“Kami Anak Pesisir: Bangsa Laut, Waris Budaya, Penjaga Marwah”

Di sinilah kami berdiri.

Di tanah yang dicium asin laut, di hamparan sejarah yang digores angin Selat Melaka, di perbatasan samudera tempat budaya tidak tenggelam tapi berlayar gagah!

Kami ini anak Riau Pesisir — bukan serpihan, tapi sumbu bangsa.


Melayu Pesisir: Budaya yang Tak Surut, Jati Diri yang Tak Pecah

Budaya bagi kami bukan tempelan.
Dia hidup dalam sapaan, dalam cara duduk, dalam setiap bait pantun, dan dalam setiap langkah zapin. Kami bicara dengan irama, menegur dengan adat, menolak dengan petuah, dan marah dengan pantun yang menggigit tapi bersantun.

“Kalau berkata jangan melulu,
Telan dahulu sebelum sembur.
Kalau tak tahu adat pesisir itu,
Baik diam sebelum tersungkur.”

Budaya pesisir bukan diam. Ia menggelegak dalam diamnya, membara dalam senyumnya. Kami belajar dari laut: luas, dalam, tenang, tapi bila terusik — menggulung badai!


Dari Rohil ke Meranti: Satu Hati, Satu Darah, Satu Laut

Rokan Hilir

Di muara Sungai Rokan, orang tak sekadar menjaring ikan. Di sanalah jaring kehidupan dilempar. Bagansiapiapi, kota yang dulu disebut penghasil ikan nomor dua dunia, kini tetap hidup dalam denyut budaya dan semangat rakyatnya. Di sana, Bakar Tongkang bukan festival, tapi tanda hidupnya keberagaman dalam Melayu pesisir.

Bengkalis

Negeri tua, negeri adat. Di tanah ini, Majelis Kerapatan Adat Melayu tidak tidur. Ia jaga harga diri rakyat. Orang Bengkalis tahu, bila adat dipijak, maka tanah akan membalas. Di sinilah ilmu dituang dalam tepian, syarak dijunjung di musyawarah, dan pantun jadi penawar sengketa.
==*==
Yang Harus Dikerjakan:
Ringkas kutipan sumber tentang anak Riau Pesisir dalam dua kalimat. Kerjakan semata-mata berdasarkan kutipan sumber di atas.
==*==
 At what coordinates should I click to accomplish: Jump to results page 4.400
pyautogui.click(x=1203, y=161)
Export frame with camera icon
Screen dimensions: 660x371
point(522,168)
==*==
Jawaban Tugas:
Kutipan ini menegaskan bahwa anak Riau Pesisir adalah sumbu bangsa dan bahwa budaya Melayu pesisir hidup dalam sapaan, cara duduk, pantun, serta langkah zapin. Kutipan ini juga menggambarkan Rokan Hilir, dengan Bagansiapiapi yang dulu disebut penghasil ikan nomor dua dunia dan Bakar Tongkang sebagai tanda keberagaman, serta Bengkalis sebagai negeri adat tempat Majelis Kerapatan Adat Melayu menjaga harga diri rakyat.